The system is stationary, so the net force exerted on each charge is zero.
$$\sum F_x=F_{\rm attractive}+T\sin10^\circ-F_{field}=ma_x=m(0)=0$$
$$F_{\rm attractive}+T\sin10^\circ-F_{field}=0$$
$$\dfrac{kq^2}{r^2}+T\sin10^\circ-qE=0\tag 1$$
We ignored the signs of the charges and focused on the charges of the force directions.

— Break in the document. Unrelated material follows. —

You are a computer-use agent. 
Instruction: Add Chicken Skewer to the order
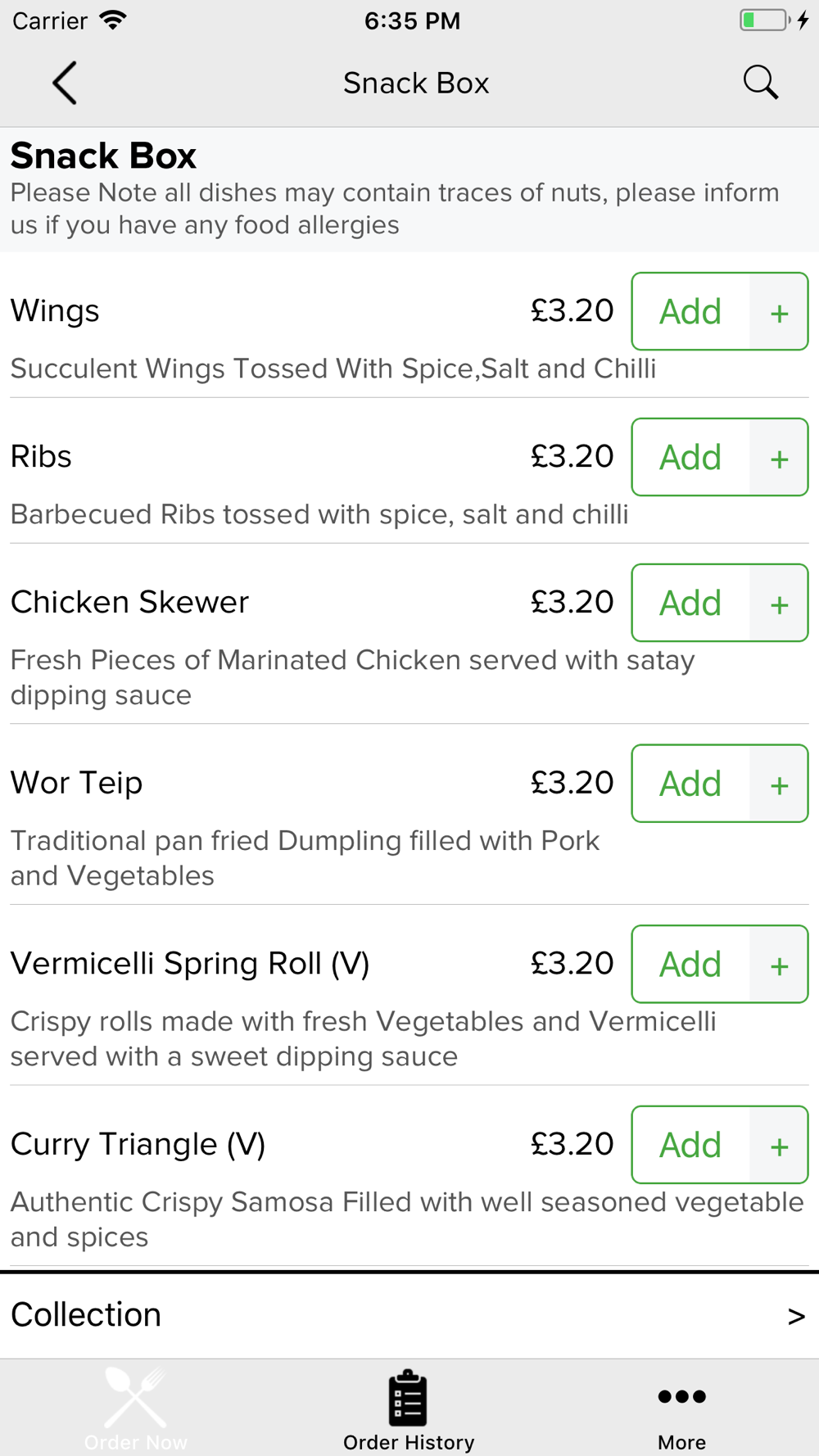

Now we need to find $r$, from the geometry of the given figure,
$$\sin10^\circ=\dfrac{\dfrac{r}{2}}{0.50}=\dfrac{r}{1}=r$$
Plug into (1) and solving for $T$,
$$\dfrac{kq^2}{(\sin10^\circ)^2}+T\sin10^\circ=qE $$
$$ T=\dfrac{qE}{\sin10^\circ}-\dfrac{kq^2}{(\sin10^\circ)^3} \tag 2$$
$$\sum F_y=T\cos10^\circ-mg=ma_y=m(0)=0$$
Thus,
$$T\cos10^\circ=mg$$
Hence,
$$m=\dfrac{T\cos10^\circ}{g}$$
Substitute $T$ from (2),
$$m=\dfrac{ \cos10^\circ}{g}\left[ \dfrac{qE}{\sin10^\circ}-\dfrac{kq^2}{(\sin10^\circ)^3}\right]$$
Plugging the known;
$$m=\dfrac{ \cos10^\circ}{9.8}\left[ \dfrac{(100\times 10^{-9})(10^5)}{\sin10^\circ}-\dfrac{(9\times 10^9)(100\times 10^{-9})^2}{(\sin10^\circ)^3}\right]$$
$$m=\color{red}{\bf 4.06}\;\rm g$$
The two spheres are identical, so both of them must have the same mass.